## Requirement 1
According to the article on hazardous waste removal in Europe and Africa, why is the responsible disposal of wastes generated while operating in host countries important?
## Requirement 2
Set down word for word the portion of the hazardous waste article starting with "The critical mission" and going on through "and strong alliances.".
## Requirement 3
Resume the article on hazardous waste removal in Europe and Africa from the point at which it stops.

Document section START

BATTLE CREEK, Mich. –
15 million pounds of hazardous waste.
That’s roughly how much gunk and gak the Defense Logistics Agency Disposition Services Europe and Africa team is removing each year on behalf of U.S. forces stationed on or operating within the two continents.
The critical mission has continued through the pandemic despite sometimes onerous travel and business restrictions and ever-changing rules on what kinds of materials can and can’t be shipped out of various countries. Maintaining good relations with host countries by responsibly disposing of wastes generated while operating there is essential to steady diplomacy and strong alliances.
“Some of our removal locations – places like Israel, Kosovo and Niger – are very remote, with few commercial flights and only bare necessities,” said DLA Disposition Services Supervisory Environmental Protection Specialist Paul Hudson. “Our contracting officer representatives are billeting with the military in field conditions. Usually, it is not a normal base set up, but more of a forward operation location. It’s almost like a short-term deployment.”
In recent months, regional disposition personnel have handled warfighter hazardous waste disposal needs in nearly 20 locations, including places like Romania, Belgium, Spain, the United Kingdom, Italy, and nearly a dozen sites in Germany.
Shireen Washington serves as environmental operations monitor for disposal throughout Europe and Africa. She said that in the past five years, the agency’s CORs – who coordinate and oversee contractor hazardous waste removals – have dealt with 250 different waste types. Some of the most common include batteries and antifreeze, tank sludge and contaminated soils, used oil lubricants and JP8 fuel, treated wood and oily rags.

Document section END
Material supplied START

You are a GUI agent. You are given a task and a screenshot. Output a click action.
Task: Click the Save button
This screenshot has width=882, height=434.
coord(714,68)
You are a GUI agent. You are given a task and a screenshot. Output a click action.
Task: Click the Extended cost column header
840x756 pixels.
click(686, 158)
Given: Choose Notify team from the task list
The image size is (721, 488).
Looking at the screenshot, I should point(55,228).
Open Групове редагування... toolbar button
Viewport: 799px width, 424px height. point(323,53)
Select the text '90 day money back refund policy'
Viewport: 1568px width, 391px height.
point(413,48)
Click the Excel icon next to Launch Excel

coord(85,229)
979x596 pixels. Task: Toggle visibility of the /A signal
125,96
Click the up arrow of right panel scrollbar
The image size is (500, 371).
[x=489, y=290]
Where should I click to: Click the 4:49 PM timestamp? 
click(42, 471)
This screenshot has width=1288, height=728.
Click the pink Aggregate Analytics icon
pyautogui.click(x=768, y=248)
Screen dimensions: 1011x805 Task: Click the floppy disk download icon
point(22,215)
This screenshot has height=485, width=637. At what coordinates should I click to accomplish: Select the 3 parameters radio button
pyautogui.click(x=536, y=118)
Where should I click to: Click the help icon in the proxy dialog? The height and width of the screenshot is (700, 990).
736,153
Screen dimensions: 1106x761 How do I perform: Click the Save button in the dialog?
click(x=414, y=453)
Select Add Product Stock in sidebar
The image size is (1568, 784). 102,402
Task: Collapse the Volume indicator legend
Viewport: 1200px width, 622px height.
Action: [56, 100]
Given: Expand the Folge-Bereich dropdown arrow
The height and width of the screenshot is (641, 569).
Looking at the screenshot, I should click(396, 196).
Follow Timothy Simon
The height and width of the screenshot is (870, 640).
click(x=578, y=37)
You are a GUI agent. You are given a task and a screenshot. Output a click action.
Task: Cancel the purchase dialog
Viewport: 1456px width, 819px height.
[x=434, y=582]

Material supplied END

## Answer area 1
Maintaining good relations with host countries through responsible disposal of those wastes is essential to steady diplomacy and strong alliances.

## Answer area 2
The critical mission has continued through the pandemic despite sometimes onerous travel and business restrictions and ever-changing rules on what kinds of materials can and can’t be shipped out of various countries. Maintaining good relations with host countries by responsibly disposing of wastes generated while operating there is essential to steady diplomacy and strong alliances.

## Answer area 3
“The work our CORS do is critical to the mission to support the warfighter,” Washington said. “As we have weathered the COVID-19 storm, our CORS have not missed a beat as they continue to plan, provide effective service and execute support to regular and cyclic hazardous waste disposal operations.”
Washington said DLA’s CORs have done an outstanding job of adapting to and overcoming pandemic-related limitations and are still finding ways to keep disposal streams flowing.
“A classic example of our CORs’ support to warfighter readiness through atypical means has been conducting hazardous waste removals without a COR present, i.e., ‘COR-lessly,’” Washington said. “Our CORs are no strangers to focusing on aligning key priorities and initiatives, and with these types of removals, communication, scheduling, and coordination is key. Our CORs have had great success in supporting the warfighter with COR-less hazardous waste removals, and all this has been accomplished during a worldwide pandemic.”